More often or not I don’t tell people that I have Fibromyalgia unless I really need to. I don’t like feeling that people have put me in a box constructed of what they know of Fibromyalgia. It’s easy to spot those who I’m safe to talk to about it – they’re usually people who have similar conditions.
The list of things I’ve learnt over the past twenty years goes on and on.
There are still frustrating days when I just wish I could do more than I presently can.
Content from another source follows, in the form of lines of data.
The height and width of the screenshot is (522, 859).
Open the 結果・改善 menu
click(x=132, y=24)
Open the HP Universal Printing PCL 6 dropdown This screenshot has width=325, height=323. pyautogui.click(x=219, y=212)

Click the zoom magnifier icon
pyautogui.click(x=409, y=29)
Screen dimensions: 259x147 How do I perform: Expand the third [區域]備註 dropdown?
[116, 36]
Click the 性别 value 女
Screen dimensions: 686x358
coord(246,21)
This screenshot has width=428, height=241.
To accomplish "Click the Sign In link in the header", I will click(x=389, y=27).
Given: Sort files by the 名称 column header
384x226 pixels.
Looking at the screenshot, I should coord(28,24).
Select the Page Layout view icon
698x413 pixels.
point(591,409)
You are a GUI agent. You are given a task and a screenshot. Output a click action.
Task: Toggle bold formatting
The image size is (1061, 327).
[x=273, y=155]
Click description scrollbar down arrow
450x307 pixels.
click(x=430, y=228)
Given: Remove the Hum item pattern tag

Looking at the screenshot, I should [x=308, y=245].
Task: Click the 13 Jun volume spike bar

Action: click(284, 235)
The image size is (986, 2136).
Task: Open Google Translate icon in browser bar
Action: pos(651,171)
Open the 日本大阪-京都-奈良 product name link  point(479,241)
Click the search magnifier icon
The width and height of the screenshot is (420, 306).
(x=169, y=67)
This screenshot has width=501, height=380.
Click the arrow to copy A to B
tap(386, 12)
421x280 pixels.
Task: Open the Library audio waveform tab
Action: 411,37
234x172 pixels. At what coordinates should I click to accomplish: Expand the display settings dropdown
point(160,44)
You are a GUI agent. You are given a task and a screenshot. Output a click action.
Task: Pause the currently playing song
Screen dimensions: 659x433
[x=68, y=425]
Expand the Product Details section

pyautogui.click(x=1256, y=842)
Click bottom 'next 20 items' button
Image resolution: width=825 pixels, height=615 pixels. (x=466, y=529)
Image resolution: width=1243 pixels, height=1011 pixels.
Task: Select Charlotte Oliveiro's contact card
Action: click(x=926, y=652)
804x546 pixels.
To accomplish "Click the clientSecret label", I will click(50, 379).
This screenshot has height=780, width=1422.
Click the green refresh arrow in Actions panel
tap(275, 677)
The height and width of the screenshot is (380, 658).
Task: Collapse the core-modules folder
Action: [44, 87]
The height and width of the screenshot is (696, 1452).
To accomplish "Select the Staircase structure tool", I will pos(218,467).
For example:
- Play tennis (my hands are too weak);
- go on long hikes;
- travel overseas and visit lots of different places;
- stay up late;
- not have to manage my time based on how I’m feeling.
But having said all that, I have a life I love and, as I face each day with a positive attitude, accepting my limitations, I find I enjoy learning new things about myself, others and this world around me.
One of the things that I am super passionate about is helping others who battle with Fibromyalgia and other debilitating chronic illnesses so they can live a life that they love.